Para Mufassirin mengkaji hikmah penurunan Al-Qur’an ke langit pertama. Fakhruddin Ar-Razi, misalnya mengatakan bahwa hikmah diturunkan Al-Qur’an ke langit dunia adalah untuk kemaslahatan, yaitu agar ia tidak jauh, baik dari Rasulullah SAW maupun dari malaikat, terutama malaikat Jibril sebagai penyampai wahyu kepada Nabi Muhammad SAW. Pendapat Ar-Razi ini dikomentari oleh Al-Hijazi. Dia mengatakan hal ini merupakan rahasia Allah SWT. Masalah tersebut lebih tinggi dari itu semua, di mata manusia sulit mengetahuinya.
            Tahap ketiga adalah turunnya Al-Qur’an dari Bayt Al-‘Izzah secara berangsur-angsur kepada Nabi Muhammad SAW melalui malaikat Jibril selama 22 tahun 2 bulan 22 hari, atau 23 tahun. Jibril menyampaikan wahyu ke dalam hati Nabi Muhammad SAW, sehingga setiap kali wahyu ini disampaikan beliau langsung menghafalnya. Al-Qur’an dalam Surat Al-Baqarah ayat 97 menyebutkan hal tersebut, yaitu: “Katakanlah: “Barang siapa yang menjadi musuh Jibril, Maka Jibril itu telah menurunkannya (Al Quran) ke dalam hatimu dengan seizin Allah, membenarkan apa (kitab-kitab) yang sebelumnya dan menjadi petunjuk serta berita gembira bagi orang-orang yang beriman.”(QS. Al-Baqarah: 97)

INFORMASI YANG DIBERIKAN:
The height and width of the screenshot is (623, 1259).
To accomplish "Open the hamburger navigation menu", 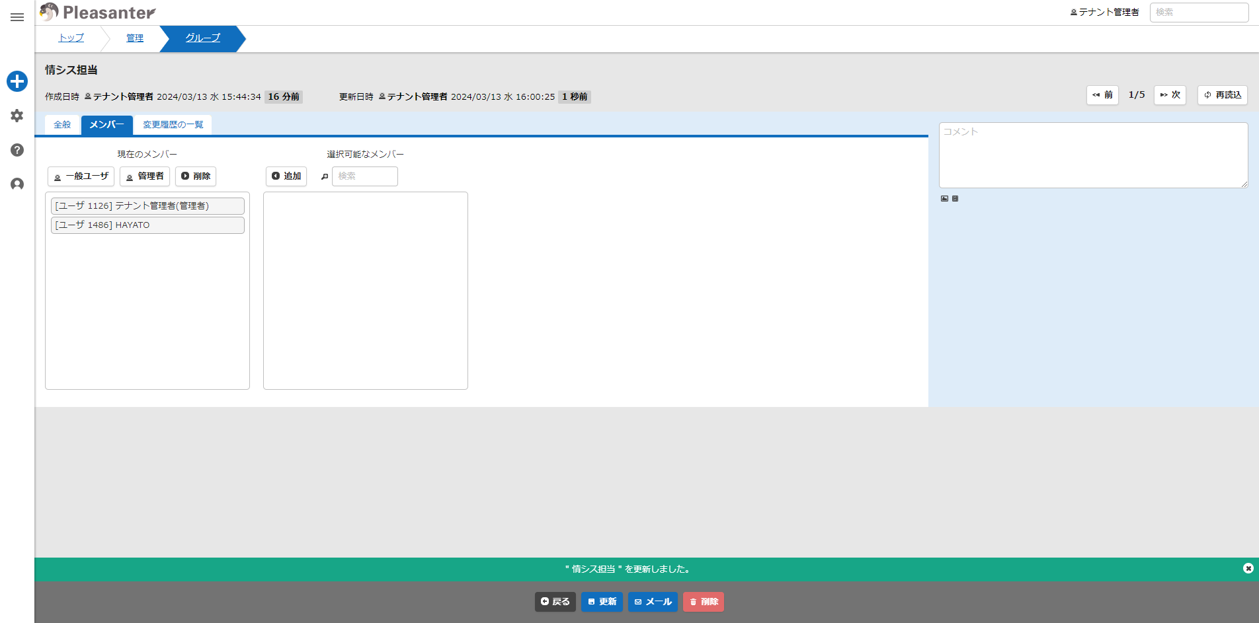I will point(17,17).
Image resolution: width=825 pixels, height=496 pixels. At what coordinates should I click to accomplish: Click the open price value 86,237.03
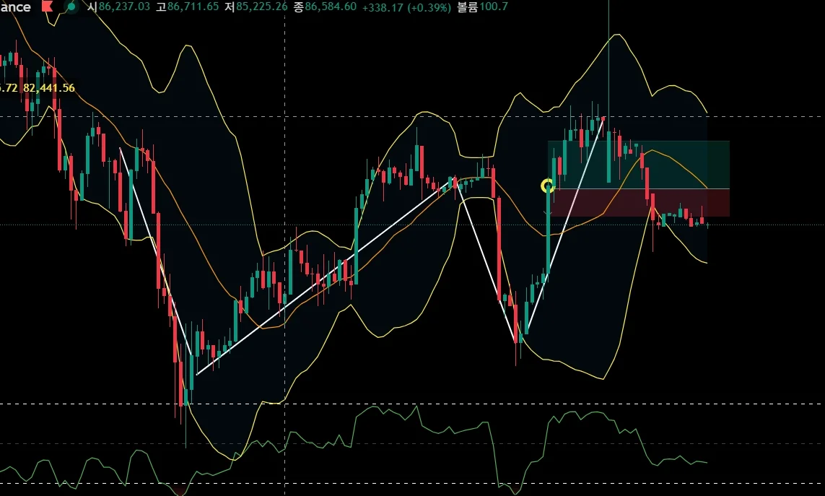[x=124, y=6]
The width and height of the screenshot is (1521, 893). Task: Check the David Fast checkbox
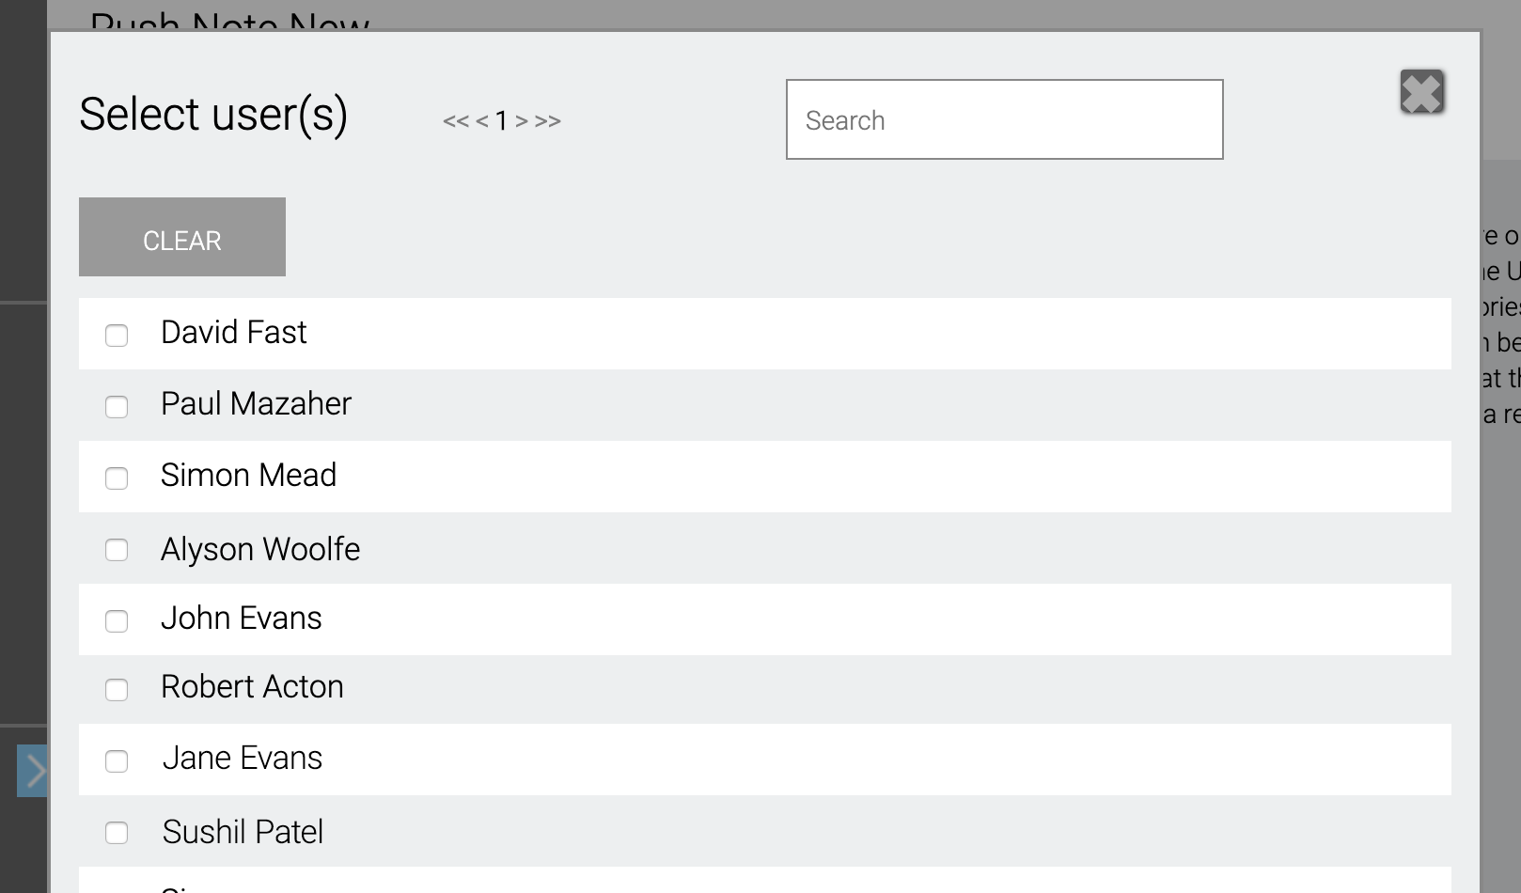pos(117,336)
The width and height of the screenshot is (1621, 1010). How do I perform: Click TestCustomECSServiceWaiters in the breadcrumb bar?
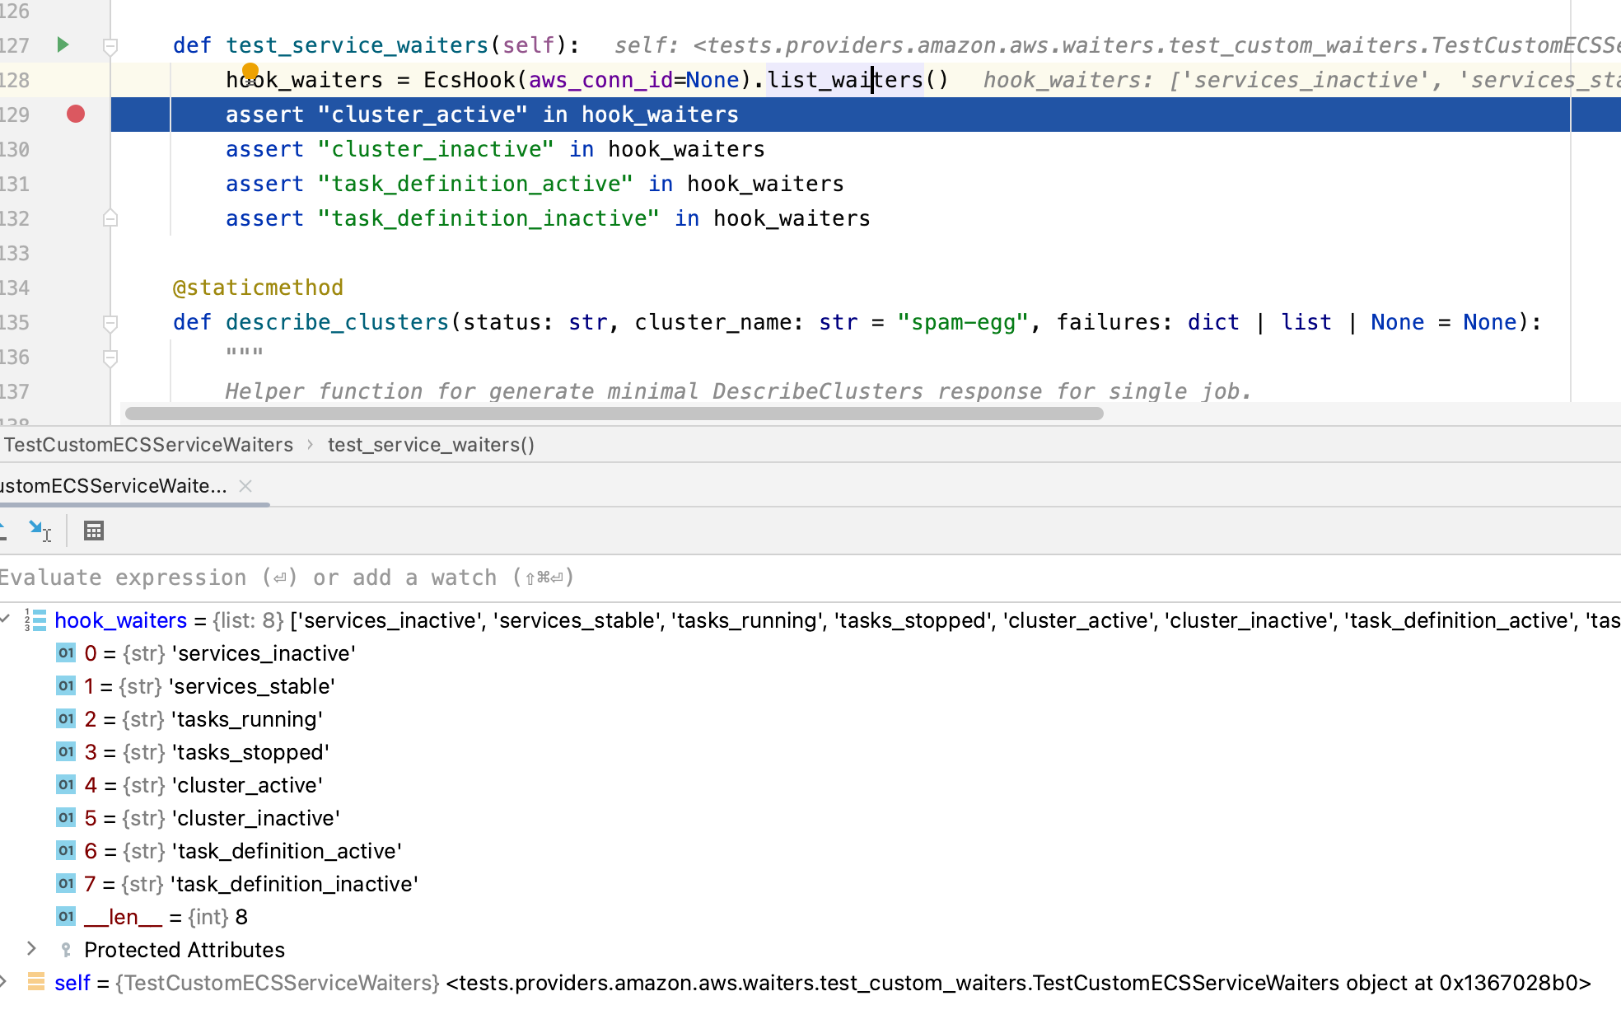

TUGAS LATIHAN:
Lanjutkan kutipan dokumen tentang tahapan turunnya Al-Qur'an, dimulai tepat setelah kalimat terakhirnya.

PEMBAHASAN LATIHAN:
            Klasifikasi tahap penurunan Al-Qur’an di atas, didasarkan penyampaian Al-Qur’an dari Allah SWT kepada Nabi Muhammad SAW. Apabila klasifikasi tersebut didasarkan atas periode penyampaian dakwah Islam dan penanaman serta pertumbuhan ajaran Islam, maka penurunan Al-Qur’an dapat diklasifikasikan pula kepada periode Mekkah dan Madinah. Periode Mekkah lebih kurang 13 tahun dan periode Madinah kurang lebih 10 tahun. Dalam kajian Ulumul Al-Qur’an, hal ini disebut dengan ilmu Al-Makkiyah Wa Al-Madaniyah. Jumlah surat yang diturunkan pada periode Mekkah lebih banyak dari jumlah surat yang diturunkan pada periode Madinah. Surat yang diturunkan pada periode Mekkah adalah berjumlah 86 surat, sedangkan periode Madinah berjumlah 28 surat. Perbedaan antara kedua periode ini ditandai dengan perjalanan dakwah Islam oleh Rasulullah SAW, yaitu yang terdiri dari sebelum hijrah yang disebut periode Mekkah, dan setelah hijrah yang disebut periode Madinah.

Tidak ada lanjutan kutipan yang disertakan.